VI.3 The founder: a university professor

Commentary
VI.3 The founder: a university professor

Why then was this immensely disruptive event so comfortably accomodated within the established structures of the medieval university? 

For one thing, the Reformation was fought out, first and foremost, in the domain of theology. The established curriculum and teaching methods of the medieval university had been developed, in large measure, to serve the Queen of the Sciences.  
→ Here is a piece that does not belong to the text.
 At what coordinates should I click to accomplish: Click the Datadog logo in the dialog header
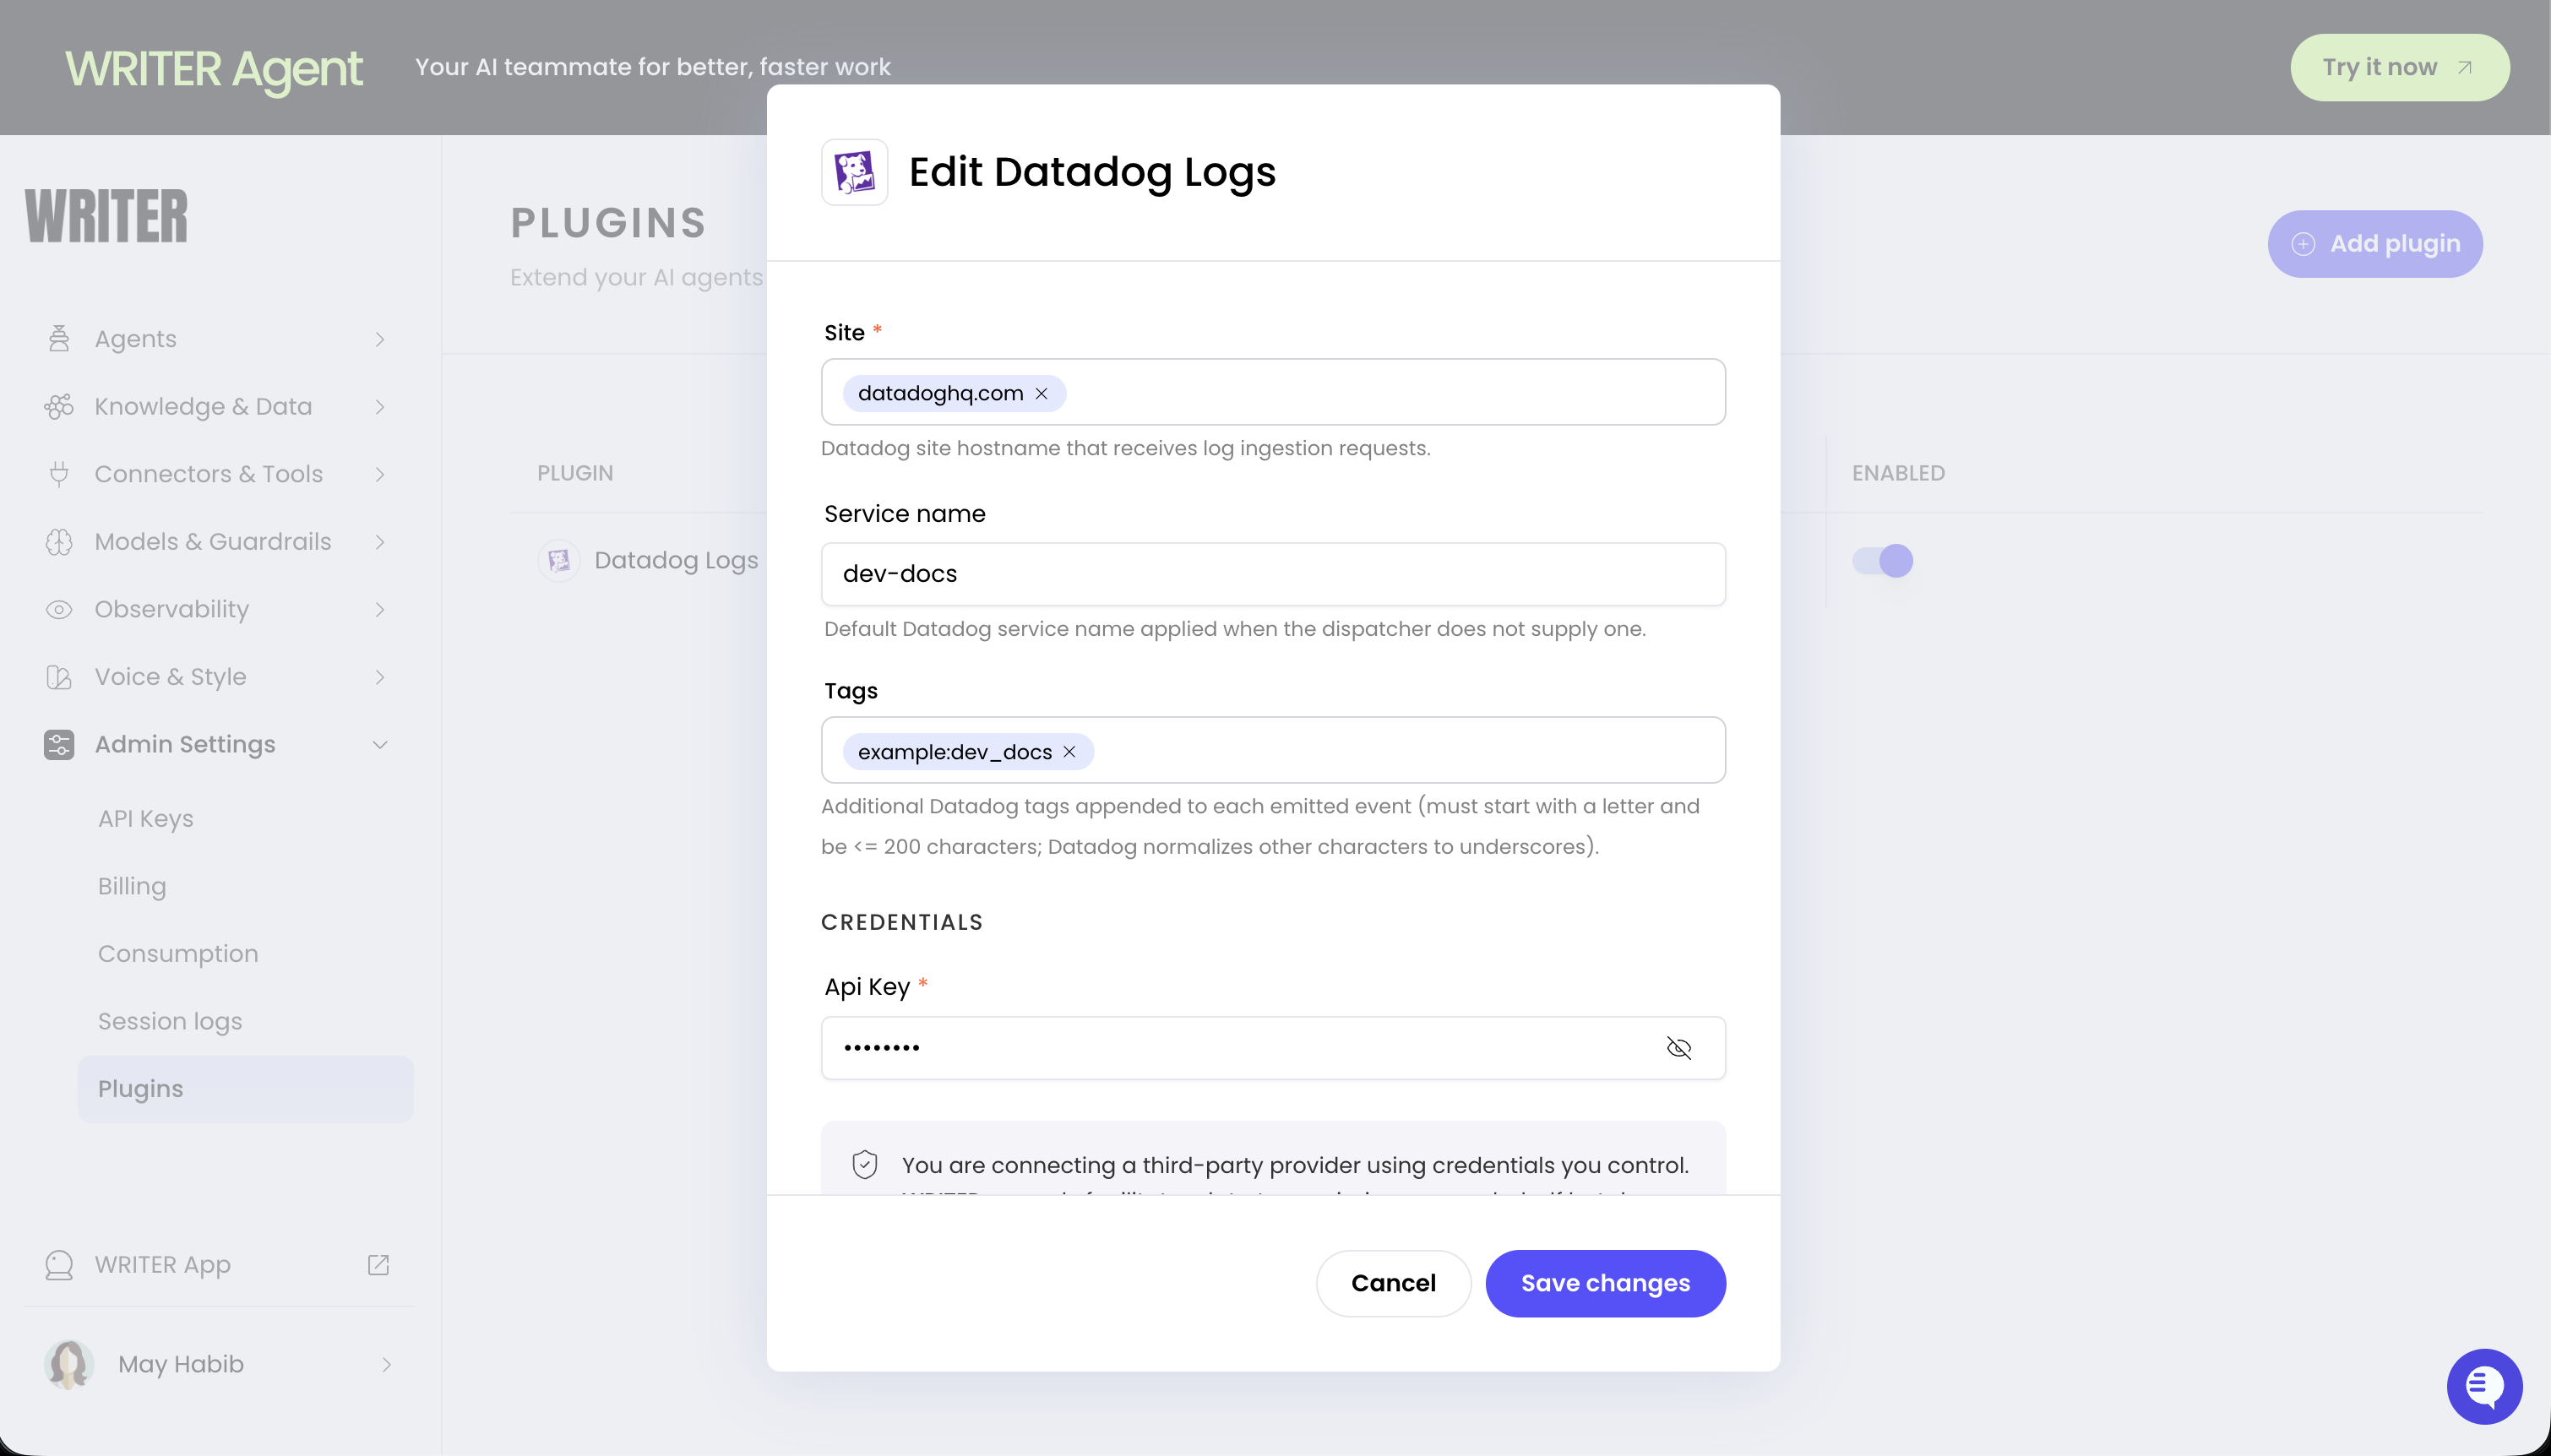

Moreover, the first and greatest of the Protestant reformers, Martin Luther (b. 1483), was an academic his entire adult life. He obtained his MA in Erfurt in 1505, began teaching in the new university of Wittenberg in 1508 (only six years after its foundation), and obtained a doctorate in theology there in 1512.

The fact that Luther had obtained the highest academic credentials for teaching theology was central to his carefully cultivated image. The studio of Lukas Cranach the Elder produced hundreds of painted portraits of the great Reformer during his lifetime. The most popular of these, preserved in over seventy extant pained copies, was the one above, which proudly displayed Luther's doctoral cap as a visual representation of his high academic credentials.

Image. Lucas Cranach the Elder, portrait of Martin Luther with doctoral cap (1529), St. Anne's Church, Augsburg.  Source: Wikimedia, Public Domain.  Scores of further copies available in Corpus Cranach: Luther als Gelehrter.